Investment banking business development
DealCloud enables dealmakers to receive alerts and notifications that help investment bankers and business development teams find more success every time they place a call.

 

This success occurred because management understood that if they were going to perform at the highest level, they needed accountability from every member of the firm. They also understood that accountability could not be willed into the culture of the firm; it must sewn into the fabric. For them, that meant collecting data in a single, purpose-built platform, tailored to meet their specific needs. Next, it meant designing a program that encouraged ownership and emphasized productivity. The investment banking business development teams knew upfront that they would be accountable for logging their activity. They also knew that their peers and managers would be able to see their results. But the reason they succeeded in building accountability was because the business development teams understood that if everyone did what they were supposed to do, they would work better as a team, be more productive and ultimately, better compensated.

 

The reason I’m so fascinated by the eight-call rule is because it is the exactly the type of insight I wish I had when I was working at a private equity firm.
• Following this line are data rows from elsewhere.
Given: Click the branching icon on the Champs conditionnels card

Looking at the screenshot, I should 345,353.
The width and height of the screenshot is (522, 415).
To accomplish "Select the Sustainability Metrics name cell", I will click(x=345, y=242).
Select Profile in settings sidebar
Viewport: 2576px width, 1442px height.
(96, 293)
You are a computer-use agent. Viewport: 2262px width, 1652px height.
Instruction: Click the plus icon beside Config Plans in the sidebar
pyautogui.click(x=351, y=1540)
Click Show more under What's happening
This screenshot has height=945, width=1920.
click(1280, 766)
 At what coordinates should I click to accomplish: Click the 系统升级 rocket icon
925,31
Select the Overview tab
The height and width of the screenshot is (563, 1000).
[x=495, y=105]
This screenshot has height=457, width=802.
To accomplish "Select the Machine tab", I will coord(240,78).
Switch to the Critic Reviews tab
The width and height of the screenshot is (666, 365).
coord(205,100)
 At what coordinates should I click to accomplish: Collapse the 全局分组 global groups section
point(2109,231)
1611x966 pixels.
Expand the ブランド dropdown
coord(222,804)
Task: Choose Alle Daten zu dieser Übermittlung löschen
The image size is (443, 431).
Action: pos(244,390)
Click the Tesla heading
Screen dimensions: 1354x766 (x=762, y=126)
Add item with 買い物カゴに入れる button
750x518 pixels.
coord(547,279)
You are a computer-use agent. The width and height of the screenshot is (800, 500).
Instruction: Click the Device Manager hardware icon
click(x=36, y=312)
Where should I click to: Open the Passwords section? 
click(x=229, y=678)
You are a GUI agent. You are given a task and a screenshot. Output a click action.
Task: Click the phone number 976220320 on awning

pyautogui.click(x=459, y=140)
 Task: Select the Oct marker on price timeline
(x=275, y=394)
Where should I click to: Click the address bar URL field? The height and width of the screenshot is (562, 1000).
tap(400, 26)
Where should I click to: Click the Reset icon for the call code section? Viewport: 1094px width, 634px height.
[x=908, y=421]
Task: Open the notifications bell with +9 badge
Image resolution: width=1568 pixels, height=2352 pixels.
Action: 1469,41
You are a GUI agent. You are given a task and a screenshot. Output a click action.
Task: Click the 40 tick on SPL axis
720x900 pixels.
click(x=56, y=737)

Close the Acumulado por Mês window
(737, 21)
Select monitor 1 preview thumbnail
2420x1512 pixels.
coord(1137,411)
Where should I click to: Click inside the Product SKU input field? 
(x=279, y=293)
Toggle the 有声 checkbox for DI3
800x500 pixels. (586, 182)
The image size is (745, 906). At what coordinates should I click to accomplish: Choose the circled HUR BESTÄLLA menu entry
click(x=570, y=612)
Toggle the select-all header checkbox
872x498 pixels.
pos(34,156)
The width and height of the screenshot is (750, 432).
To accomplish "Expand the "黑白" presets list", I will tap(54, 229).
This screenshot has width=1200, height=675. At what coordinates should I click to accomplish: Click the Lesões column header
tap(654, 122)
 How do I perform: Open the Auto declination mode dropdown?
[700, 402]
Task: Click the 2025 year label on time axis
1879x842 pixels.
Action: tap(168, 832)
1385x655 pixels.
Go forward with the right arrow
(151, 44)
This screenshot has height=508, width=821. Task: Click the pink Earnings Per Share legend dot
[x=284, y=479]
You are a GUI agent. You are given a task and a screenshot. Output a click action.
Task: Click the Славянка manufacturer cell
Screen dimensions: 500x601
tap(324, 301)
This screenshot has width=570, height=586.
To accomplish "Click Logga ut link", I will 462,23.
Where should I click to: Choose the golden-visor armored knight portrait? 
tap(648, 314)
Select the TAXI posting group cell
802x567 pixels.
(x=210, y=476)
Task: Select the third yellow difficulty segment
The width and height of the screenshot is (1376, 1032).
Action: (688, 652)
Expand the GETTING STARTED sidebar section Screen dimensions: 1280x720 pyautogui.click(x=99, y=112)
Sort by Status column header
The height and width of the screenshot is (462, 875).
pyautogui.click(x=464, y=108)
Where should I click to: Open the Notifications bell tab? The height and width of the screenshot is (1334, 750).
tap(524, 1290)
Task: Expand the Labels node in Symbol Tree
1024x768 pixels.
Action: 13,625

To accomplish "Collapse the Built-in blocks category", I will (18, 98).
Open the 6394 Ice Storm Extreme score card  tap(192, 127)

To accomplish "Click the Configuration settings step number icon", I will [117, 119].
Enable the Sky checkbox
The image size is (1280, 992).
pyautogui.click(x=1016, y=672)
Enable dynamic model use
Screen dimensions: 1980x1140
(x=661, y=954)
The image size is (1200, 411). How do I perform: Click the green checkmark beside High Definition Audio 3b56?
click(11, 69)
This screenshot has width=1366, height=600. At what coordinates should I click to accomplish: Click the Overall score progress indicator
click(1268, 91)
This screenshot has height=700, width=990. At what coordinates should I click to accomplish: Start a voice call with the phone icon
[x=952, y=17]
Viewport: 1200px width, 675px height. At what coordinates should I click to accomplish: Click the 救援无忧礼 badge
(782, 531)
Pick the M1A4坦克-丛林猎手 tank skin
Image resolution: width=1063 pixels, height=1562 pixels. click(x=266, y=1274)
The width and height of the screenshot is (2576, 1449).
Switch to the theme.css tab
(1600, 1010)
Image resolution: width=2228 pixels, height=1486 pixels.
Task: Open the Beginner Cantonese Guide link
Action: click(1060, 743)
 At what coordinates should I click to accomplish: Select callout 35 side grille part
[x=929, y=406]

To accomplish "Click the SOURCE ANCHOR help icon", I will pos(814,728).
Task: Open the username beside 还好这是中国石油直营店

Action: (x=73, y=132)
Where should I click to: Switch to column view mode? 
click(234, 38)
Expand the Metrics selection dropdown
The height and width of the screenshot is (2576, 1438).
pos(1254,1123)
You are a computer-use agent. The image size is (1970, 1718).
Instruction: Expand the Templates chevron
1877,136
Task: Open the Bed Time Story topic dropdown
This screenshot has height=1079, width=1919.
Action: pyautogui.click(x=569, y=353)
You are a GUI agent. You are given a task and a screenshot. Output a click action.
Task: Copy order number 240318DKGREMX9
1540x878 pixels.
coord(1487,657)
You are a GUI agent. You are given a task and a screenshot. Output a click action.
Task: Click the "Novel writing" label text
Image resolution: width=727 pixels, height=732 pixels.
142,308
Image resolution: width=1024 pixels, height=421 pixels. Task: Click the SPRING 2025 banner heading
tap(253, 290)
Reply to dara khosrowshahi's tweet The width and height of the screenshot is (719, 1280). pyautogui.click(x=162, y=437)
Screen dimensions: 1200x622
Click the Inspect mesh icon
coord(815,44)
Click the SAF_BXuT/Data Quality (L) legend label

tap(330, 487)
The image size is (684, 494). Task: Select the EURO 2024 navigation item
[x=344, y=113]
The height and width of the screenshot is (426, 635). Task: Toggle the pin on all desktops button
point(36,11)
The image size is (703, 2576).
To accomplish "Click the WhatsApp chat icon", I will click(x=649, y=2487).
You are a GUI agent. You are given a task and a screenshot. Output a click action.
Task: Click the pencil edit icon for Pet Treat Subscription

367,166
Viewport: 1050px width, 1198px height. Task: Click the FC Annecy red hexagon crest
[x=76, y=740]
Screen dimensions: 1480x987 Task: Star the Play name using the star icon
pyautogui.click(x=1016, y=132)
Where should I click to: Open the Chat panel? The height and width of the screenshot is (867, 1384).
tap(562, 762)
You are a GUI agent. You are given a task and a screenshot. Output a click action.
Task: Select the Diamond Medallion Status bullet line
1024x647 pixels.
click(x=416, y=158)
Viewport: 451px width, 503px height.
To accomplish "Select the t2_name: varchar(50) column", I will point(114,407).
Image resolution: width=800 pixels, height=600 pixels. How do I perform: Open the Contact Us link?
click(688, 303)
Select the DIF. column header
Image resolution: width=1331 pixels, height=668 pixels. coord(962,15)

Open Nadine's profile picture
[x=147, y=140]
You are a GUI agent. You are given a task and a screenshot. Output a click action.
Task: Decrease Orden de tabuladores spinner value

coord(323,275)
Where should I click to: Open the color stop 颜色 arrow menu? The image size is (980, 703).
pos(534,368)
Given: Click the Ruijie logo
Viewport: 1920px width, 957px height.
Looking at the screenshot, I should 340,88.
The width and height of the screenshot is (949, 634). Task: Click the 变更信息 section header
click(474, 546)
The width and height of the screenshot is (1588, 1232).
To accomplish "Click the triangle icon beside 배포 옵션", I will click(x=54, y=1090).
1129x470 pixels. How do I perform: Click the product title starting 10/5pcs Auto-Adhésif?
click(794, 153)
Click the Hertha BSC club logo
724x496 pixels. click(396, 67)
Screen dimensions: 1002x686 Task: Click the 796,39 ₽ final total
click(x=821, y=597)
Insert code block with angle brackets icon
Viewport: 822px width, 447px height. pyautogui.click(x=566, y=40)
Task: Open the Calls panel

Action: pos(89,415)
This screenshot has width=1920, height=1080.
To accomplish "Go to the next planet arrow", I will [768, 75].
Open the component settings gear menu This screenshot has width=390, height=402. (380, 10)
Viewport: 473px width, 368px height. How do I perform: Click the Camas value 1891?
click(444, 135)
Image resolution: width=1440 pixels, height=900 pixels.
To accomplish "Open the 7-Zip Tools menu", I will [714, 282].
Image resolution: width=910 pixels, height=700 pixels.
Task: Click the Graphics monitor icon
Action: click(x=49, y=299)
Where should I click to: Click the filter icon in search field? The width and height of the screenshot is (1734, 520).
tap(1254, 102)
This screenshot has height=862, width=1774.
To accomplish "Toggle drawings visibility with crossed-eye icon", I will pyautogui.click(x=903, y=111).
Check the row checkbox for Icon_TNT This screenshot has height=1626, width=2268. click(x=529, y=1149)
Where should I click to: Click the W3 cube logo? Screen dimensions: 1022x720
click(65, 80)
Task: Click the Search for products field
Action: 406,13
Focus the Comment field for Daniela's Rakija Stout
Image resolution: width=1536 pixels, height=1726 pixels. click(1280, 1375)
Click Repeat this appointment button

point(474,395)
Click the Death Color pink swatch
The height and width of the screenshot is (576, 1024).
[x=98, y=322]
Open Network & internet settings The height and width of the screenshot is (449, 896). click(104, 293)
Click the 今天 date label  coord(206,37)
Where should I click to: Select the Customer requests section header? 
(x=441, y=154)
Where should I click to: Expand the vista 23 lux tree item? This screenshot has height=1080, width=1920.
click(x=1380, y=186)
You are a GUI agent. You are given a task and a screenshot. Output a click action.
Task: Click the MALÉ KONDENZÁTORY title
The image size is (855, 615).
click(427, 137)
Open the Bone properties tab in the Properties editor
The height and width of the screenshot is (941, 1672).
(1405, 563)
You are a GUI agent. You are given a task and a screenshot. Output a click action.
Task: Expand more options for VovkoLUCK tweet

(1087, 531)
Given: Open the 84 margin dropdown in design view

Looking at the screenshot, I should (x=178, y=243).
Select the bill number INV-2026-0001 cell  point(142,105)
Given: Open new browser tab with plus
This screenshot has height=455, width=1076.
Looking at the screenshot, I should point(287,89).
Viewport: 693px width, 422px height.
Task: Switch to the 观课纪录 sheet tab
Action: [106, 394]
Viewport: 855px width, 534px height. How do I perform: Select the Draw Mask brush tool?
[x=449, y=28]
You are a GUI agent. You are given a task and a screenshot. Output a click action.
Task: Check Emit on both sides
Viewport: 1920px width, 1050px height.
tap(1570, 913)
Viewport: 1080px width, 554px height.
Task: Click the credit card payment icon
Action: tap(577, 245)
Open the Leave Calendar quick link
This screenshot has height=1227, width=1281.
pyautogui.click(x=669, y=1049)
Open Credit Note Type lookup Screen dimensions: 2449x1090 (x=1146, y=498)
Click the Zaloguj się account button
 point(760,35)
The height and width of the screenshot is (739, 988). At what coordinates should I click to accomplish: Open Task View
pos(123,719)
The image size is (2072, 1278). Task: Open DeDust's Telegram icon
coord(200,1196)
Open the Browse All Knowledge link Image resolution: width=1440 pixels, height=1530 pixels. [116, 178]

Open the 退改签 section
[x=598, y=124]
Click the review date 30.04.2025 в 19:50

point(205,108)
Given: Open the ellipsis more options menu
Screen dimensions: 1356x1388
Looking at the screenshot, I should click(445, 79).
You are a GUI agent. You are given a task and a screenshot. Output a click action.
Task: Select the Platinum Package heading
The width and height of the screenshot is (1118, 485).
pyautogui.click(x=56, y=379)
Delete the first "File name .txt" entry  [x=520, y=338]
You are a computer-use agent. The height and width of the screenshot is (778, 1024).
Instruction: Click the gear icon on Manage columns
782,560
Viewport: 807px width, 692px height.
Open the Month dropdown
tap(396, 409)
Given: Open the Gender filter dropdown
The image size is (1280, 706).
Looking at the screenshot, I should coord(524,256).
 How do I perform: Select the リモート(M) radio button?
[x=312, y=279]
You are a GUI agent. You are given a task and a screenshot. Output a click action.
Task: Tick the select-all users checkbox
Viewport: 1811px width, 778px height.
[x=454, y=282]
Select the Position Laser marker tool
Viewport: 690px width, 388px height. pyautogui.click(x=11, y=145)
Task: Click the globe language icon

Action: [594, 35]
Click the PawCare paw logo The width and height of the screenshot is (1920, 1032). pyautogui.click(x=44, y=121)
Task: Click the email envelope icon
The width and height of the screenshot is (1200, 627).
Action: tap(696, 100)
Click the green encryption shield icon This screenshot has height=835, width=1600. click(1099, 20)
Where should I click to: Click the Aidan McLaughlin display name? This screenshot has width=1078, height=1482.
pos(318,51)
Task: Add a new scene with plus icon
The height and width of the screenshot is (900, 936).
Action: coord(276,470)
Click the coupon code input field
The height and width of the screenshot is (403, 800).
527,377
The firm I worked for accrued an amazing amount of insight into its transactions, its deal participants, and its investors. But its employees didn’t have a way to share that collective knowledge across the organization. Thus, it was not possible to enforce accountability, nor was it possible to reward it because no one was able to analyze the firm’s collective activity. I used my experience to create DealCloud.

 

The eight-call rule is just one example of how a powerful platform can identify insights that change behavior, prompt productivity, and instill a shared sense of accountability.